Author: ssw15

  • Yet another work week

    What? “Retiree Found Guilty, Juror Found Tipsy, and Verdict Stands” – a 9/16/04 article – according to the NY Times article, written by Michael Wilson:

    The jury’s verdict on March 2 was guilty: a retired firefighter convicted of stealing souvenirs while volunteering at ground zero. Six weeks later, his lawyers appealed, arguing not over the testimony at the trial, but over the jury that decided the verdict.

    Specifically, the lawyers argued, Juror No. 4 was drunk. They said that after the guilty verdict, he approached the defendant, his brother, wife and lawyers, wobbly and glassy-eyed, to apologize for finding him guilty and telling him that he understood how difficult it must have been to work at the World Trade Center site. Someone smelled alcohol on his breath. [At a subsequent hearing, he testified that h]e had drained two-thirds of the bottle during deliberations, and after the verdict was read he took a last “big swig”[.]
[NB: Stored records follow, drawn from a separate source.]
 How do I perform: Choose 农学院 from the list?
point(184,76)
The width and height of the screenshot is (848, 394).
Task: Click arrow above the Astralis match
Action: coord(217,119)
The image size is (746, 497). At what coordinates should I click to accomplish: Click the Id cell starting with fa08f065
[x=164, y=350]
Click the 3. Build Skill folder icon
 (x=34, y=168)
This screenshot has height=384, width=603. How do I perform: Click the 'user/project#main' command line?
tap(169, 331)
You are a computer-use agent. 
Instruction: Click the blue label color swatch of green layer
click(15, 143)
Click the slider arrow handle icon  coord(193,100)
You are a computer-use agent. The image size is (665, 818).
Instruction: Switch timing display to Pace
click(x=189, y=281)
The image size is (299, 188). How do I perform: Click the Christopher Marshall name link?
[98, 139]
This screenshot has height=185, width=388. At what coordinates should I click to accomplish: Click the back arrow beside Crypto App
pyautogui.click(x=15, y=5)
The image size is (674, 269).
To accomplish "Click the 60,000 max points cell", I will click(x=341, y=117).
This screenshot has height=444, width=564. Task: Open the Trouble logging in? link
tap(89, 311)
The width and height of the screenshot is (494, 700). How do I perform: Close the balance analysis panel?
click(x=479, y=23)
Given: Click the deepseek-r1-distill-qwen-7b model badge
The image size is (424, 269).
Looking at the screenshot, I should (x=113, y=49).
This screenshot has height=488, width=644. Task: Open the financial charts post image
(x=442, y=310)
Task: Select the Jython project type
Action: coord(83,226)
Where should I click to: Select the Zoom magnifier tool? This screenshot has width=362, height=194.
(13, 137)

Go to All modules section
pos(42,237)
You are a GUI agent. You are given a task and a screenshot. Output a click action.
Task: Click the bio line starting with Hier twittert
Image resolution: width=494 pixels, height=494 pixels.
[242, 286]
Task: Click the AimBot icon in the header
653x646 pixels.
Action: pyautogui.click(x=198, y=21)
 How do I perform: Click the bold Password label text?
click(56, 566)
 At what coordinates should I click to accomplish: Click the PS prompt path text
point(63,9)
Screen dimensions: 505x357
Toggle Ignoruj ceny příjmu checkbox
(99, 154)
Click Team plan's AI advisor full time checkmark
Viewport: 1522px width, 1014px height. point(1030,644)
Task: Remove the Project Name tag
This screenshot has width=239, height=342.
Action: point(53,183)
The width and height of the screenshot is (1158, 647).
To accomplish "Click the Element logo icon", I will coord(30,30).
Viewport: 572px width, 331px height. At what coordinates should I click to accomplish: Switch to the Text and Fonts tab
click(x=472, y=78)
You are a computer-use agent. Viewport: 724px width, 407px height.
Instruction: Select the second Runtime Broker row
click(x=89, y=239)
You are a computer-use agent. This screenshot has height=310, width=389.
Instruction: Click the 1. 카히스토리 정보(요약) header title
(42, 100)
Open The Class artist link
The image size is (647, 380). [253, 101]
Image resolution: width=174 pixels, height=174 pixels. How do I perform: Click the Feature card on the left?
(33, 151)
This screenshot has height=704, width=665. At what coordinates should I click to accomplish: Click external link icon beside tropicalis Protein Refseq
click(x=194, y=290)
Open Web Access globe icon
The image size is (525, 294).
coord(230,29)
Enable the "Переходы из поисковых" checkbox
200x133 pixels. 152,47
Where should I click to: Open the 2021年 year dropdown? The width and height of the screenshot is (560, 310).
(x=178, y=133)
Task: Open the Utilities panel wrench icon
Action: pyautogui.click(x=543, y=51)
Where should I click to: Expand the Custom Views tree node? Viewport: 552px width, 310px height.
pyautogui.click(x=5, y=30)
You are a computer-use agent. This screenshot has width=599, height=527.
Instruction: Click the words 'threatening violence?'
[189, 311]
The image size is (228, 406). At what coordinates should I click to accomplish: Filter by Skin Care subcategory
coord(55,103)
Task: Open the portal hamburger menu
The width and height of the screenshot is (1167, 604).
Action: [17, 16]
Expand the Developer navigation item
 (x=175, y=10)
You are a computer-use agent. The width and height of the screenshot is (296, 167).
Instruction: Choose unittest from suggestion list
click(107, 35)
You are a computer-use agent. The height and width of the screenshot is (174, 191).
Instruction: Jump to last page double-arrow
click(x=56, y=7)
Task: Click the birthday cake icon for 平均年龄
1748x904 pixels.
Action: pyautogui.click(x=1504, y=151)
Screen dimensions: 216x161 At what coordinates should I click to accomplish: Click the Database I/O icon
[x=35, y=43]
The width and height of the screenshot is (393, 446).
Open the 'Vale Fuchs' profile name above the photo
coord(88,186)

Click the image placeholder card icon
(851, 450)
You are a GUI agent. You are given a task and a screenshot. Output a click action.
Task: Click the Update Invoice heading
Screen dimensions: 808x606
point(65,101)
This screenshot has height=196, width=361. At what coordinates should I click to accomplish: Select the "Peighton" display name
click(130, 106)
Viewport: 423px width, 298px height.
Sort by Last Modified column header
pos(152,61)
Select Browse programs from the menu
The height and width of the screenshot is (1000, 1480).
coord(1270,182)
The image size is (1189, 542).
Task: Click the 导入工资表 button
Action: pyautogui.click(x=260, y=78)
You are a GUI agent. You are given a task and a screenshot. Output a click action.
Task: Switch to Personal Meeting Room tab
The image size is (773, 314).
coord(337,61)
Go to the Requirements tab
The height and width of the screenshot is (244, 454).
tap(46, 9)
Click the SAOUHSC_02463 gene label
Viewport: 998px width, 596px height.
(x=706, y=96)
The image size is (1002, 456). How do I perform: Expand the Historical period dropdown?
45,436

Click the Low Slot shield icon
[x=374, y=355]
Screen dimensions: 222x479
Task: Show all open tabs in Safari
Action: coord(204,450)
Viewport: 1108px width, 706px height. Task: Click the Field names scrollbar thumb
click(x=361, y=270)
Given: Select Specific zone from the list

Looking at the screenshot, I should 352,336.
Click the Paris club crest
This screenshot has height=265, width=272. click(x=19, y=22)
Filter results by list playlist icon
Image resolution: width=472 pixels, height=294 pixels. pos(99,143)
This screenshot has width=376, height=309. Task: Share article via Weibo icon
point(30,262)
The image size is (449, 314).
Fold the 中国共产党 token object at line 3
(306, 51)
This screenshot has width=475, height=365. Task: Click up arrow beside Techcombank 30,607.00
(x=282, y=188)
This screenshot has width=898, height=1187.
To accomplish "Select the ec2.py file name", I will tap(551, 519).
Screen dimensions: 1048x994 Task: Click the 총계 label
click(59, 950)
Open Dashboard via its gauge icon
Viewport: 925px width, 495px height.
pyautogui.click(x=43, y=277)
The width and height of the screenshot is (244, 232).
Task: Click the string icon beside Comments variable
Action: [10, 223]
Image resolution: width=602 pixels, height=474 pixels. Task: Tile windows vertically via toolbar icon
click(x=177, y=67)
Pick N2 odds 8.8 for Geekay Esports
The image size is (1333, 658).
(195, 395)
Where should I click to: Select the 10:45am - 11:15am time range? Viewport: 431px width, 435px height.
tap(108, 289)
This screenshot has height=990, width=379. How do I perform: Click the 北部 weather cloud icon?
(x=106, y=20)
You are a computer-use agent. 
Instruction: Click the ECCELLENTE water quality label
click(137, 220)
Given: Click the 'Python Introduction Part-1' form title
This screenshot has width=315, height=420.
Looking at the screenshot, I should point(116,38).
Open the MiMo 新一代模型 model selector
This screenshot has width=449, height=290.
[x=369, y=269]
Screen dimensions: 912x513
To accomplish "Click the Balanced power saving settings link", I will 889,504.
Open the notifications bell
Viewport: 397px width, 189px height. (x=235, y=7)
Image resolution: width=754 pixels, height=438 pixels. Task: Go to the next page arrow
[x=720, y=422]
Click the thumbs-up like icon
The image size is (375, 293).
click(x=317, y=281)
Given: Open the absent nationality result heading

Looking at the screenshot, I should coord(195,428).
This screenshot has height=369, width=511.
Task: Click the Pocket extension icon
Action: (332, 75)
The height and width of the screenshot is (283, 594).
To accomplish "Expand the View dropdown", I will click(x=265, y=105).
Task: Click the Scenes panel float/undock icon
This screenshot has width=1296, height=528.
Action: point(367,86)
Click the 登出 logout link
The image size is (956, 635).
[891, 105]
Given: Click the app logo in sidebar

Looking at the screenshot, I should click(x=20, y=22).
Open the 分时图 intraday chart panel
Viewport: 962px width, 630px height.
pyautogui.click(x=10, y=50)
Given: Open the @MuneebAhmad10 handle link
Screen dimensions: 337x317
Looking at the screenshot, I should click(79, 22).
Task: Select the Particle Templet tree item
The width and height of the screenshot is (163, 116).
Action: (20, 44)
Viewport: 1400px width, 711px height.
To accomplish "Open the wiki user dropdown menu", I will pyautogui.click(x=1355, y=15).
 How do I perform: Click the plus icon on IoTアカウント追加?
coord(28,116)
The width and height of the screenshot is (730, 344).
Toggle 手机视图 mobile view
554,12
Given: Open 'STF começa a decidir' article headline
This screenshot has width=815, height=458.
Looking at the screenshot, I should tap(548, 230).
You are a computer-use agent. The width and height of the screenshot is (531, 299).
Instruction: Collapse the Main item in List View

    Yesterday, Justice Ellen M. Coin of State Supreme Court in Manhattan issued her ruling: the verdict should stand.

    The reason? There is apparently no law against drinking while serving as a juror and deliberating the fate of a fellow New Yorker.

    Justice Coin ruled that Juror No. 4’s conduct fell far short of being considered misconduct, that it was not inappropriate enough to have altered the outcome of the case.

    Prosecutors, pleased with their guilty verdicts against the firefighter, argued that there was no proof that Juror No. 4 was drunk while serving and found court rulings that said it would not have really mattered if he had been.

    Umm. Well, I guess this one juror’s idiocy didn’t affect the verdict, but it doesn’t serve the appearance of justice. That’s just me.

    I’ve been enjoying the Daisann McLane diary entries “Dispatches From Hong Kong” on Slate.com. Her entry on figuring out Cantonese was really amusing. Makes me feel good that maybe my issues with the mother tongue are justified…

    I didn’t quite watch the Emmies last night. The orchestra kept cutting the speeches of the winners, which really annoyed me, so I turned to watching news instead. Lame. So lame to play the violins on speeches just to end at 11:01pm. This is how tv honors itself?

    Lovely September days weather wise this week. Enjoy.

  • Wednesday into Thursday

    Hmm. Will the hurricanes ever stop heading to Florida?? (and do the rains of the dissipating tropical storms have to come to NYC to ruin our otherwise perfectly nice weather of late?).

    NY Times — it’s the return of William Grimes, the ex-restaurant critic turned culture critic. In this article, he takes a shine on the learn-how-to-cook-a-meal in 30-minutes shows and books. Apparently, writing those food reviews for years made him (gasp) into a food snob (aren’t all the food critics snobs? well, what do I know). But, give Grimes credit – now that he isn’t hassling the restaurants so much, he seems to have developed a witty sense of humor:

    It is worth stating at the outset that there is good fast food and bad fast food, and speed has nothing to do with the difference between the two. Canned onion rings over canned green beans, a casserole dish I recall from childhood, may be the bad fast dish par excellence. At the opposite end of the scale I might place veal chops in sage-butter sauce spiked with a little vermouth, a simple Italian entree I have made many times. Both dishes take about 10 minutes to prepare. One is satisfying and delicious. The other is a crime against nature. No one should ever dine at a quality level lower than veal in sage-butter sauce. At least not at my house.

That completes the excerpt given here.